* _WORK TO BE COMPLETED_
Identify all lines of the data containing the string "screenshot" and copy them.

○ ○ ○

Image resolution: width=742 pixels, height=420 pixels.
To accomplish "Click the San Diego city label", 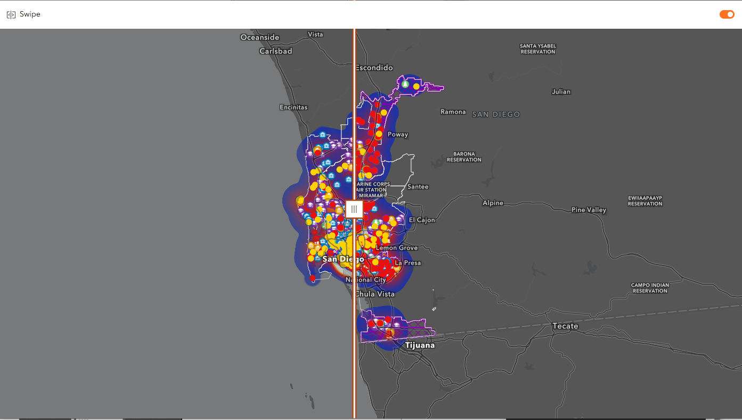I will pos(344,259).
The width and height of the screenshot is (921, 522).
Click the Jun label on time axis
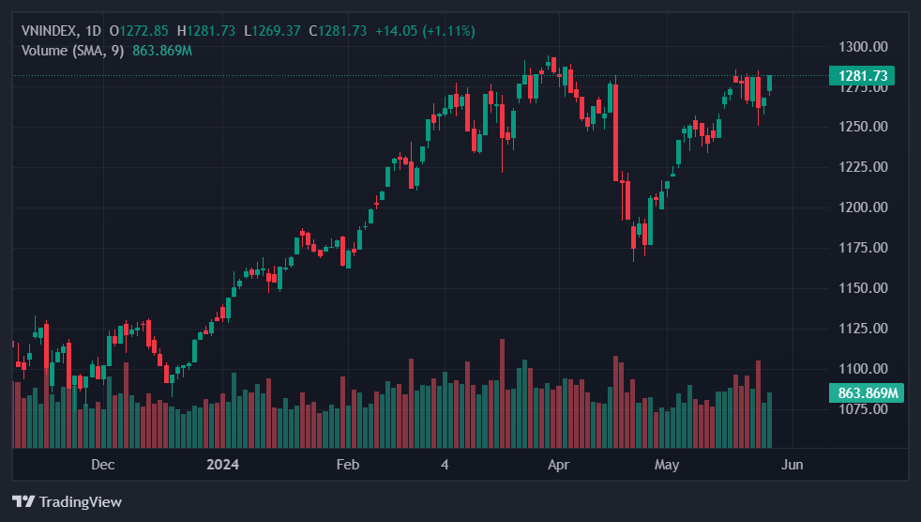pyautogui.click(x=793, y=465)
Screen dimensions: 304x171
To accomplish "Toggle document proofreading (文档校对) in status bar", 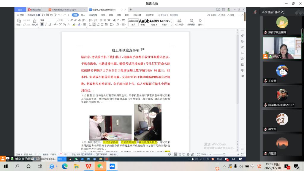I will point(101,154).
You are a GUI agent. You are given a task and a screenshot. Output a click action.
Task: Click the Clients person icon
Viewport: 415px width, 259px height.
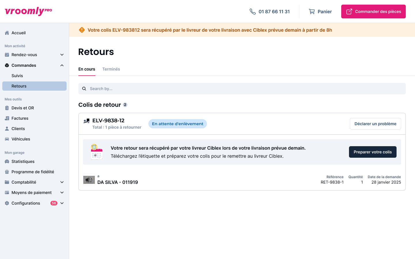tap(7, 129)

○ ○ ○

* _TASK ANSWER_
The width and height of the screenshot is (921, 522).
You are a GUI agent. You are given a task and a screenshot. Output a click action.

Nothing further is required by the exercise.